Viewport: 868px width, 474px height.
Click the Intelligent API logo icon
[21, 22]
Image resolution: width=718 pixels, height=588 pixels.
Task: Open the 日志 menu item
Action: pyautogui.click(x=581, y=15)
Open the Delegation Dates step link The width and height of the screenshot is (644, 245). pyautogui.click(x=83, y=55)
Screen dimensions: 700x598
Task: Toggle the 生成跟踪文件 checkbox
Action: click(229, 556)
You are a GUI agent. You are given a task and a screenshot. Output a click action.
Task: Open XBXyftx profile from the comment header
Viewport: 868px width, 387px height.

= = =

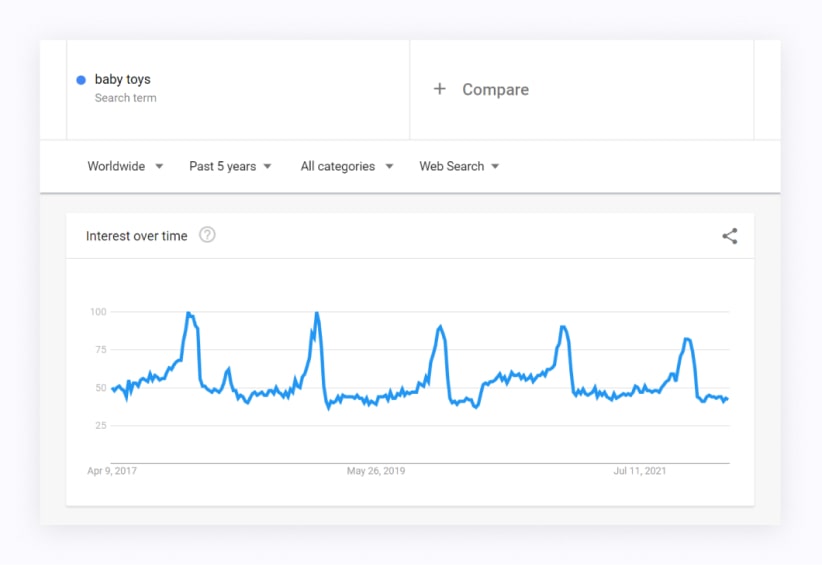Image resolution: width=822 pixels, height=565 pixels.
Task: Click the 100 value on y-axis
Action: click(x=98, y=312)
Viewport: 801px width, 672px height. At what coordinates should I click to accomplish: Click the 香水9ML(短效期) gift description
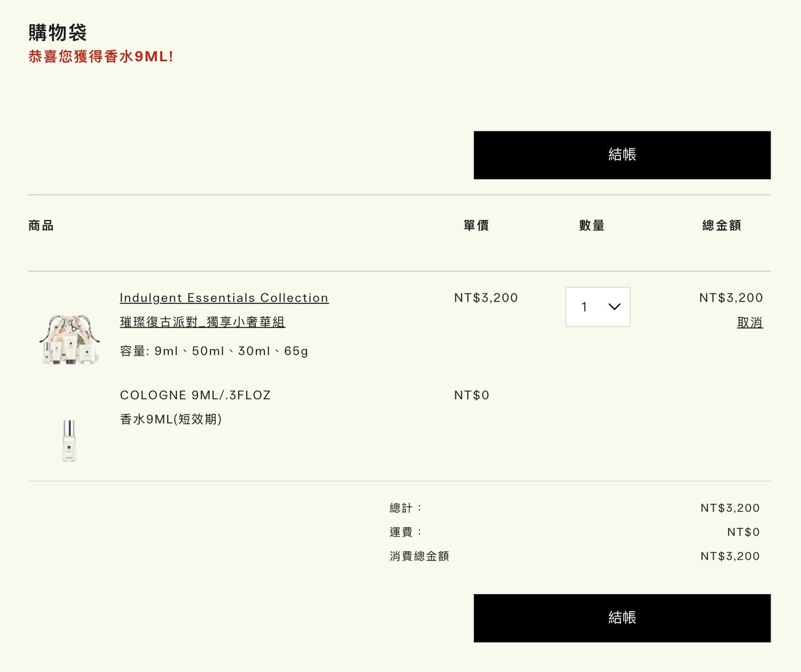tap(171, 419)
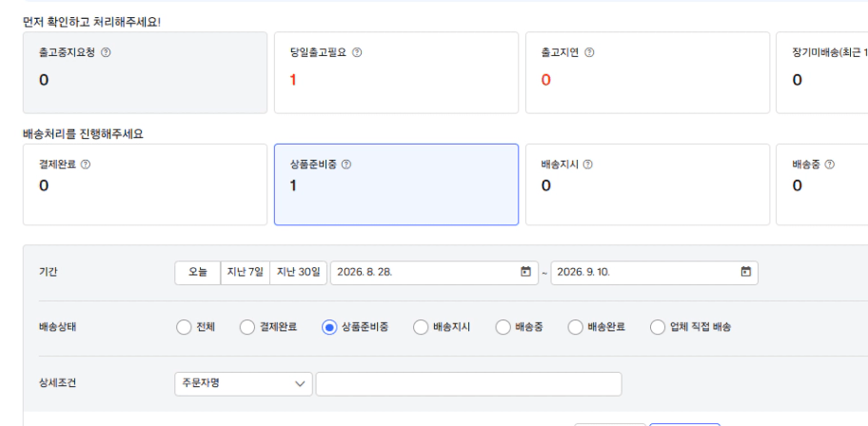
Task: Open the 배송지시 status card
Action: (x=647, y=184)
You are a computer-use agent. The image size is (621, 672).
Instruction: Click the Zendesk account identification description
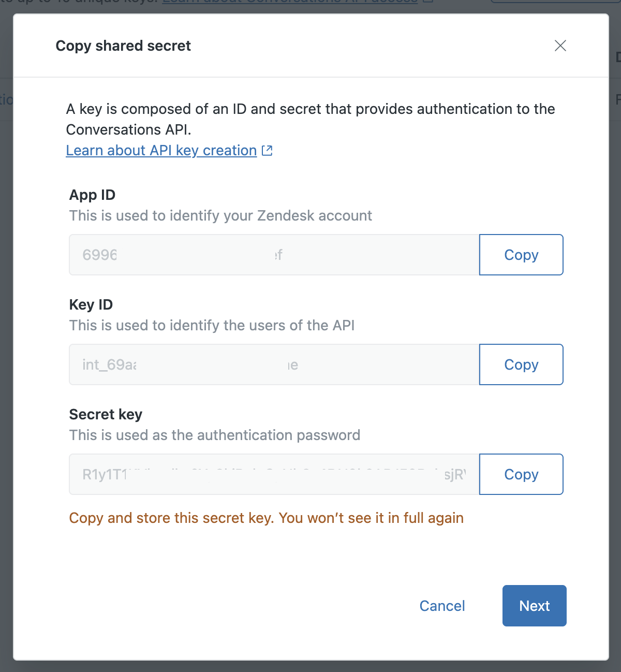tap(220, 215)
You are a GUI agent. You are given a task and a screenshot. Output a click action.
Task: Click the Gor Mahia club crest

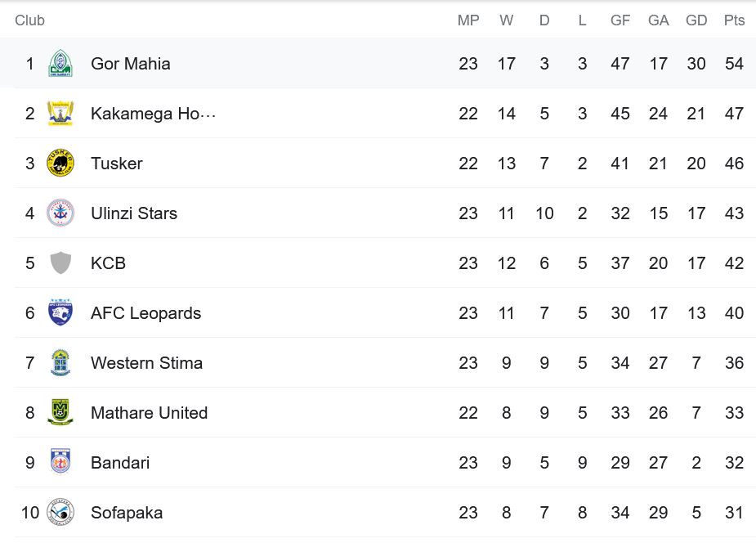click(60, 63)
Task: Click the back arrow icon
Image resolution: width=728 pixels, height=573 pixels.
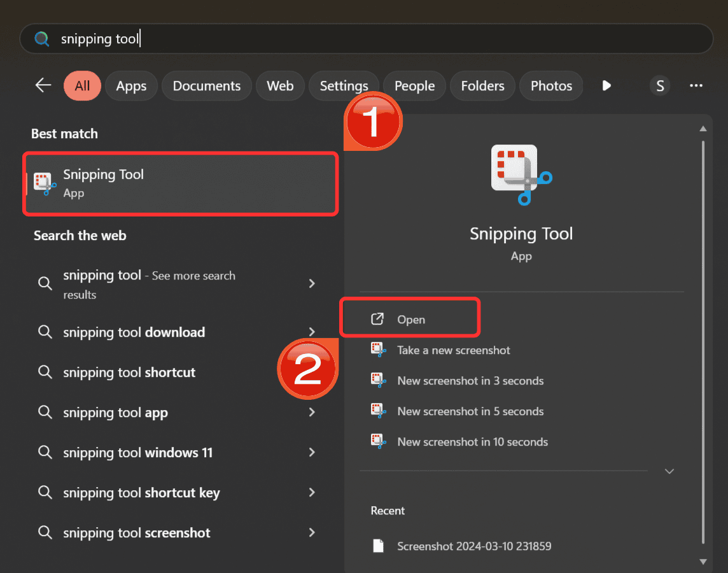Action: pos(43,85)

= = =

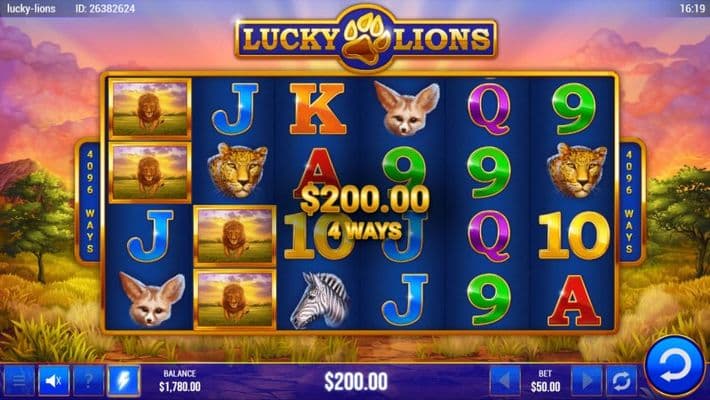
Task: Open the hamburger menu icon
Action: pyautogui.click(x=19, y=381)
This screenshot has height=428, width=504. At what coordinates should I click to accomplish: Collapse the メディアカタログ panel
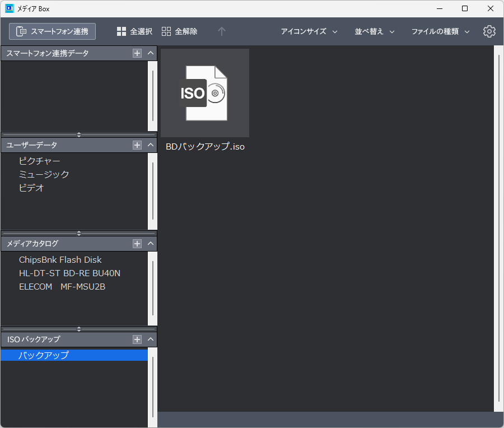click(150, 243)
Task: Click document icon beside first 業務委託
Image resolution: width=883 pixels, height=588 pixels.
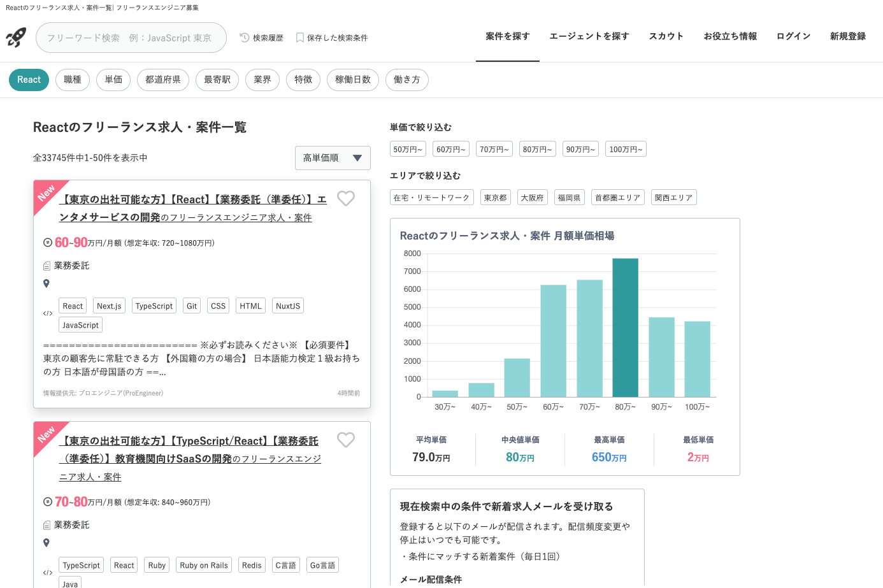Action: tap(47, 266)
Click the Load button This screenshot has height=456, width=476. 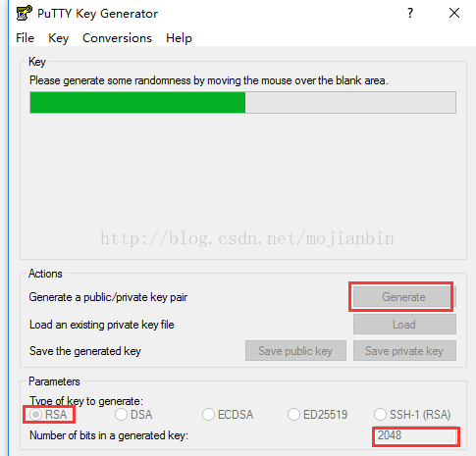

= = =

= THE PROBLEM =
Start at the line above containing "This screenshot has height=428, width=504." and stop at the line containing "Click the Load": print those lines and everything between them exactly, but not the pictures.

= RESPONSE TO THIS TASK =
This screenshot has height=428, width=504. At what coordinates should I click to accomplish: Collapse the メディアカタログ panel
click(150, 243)
Task: Click document icon beside first 業務委託
Image resolution: width=883 pixels, height=588 pixels.
Action: tap(47, 266)
Click the Load button This screenshot has height=456, width=476. 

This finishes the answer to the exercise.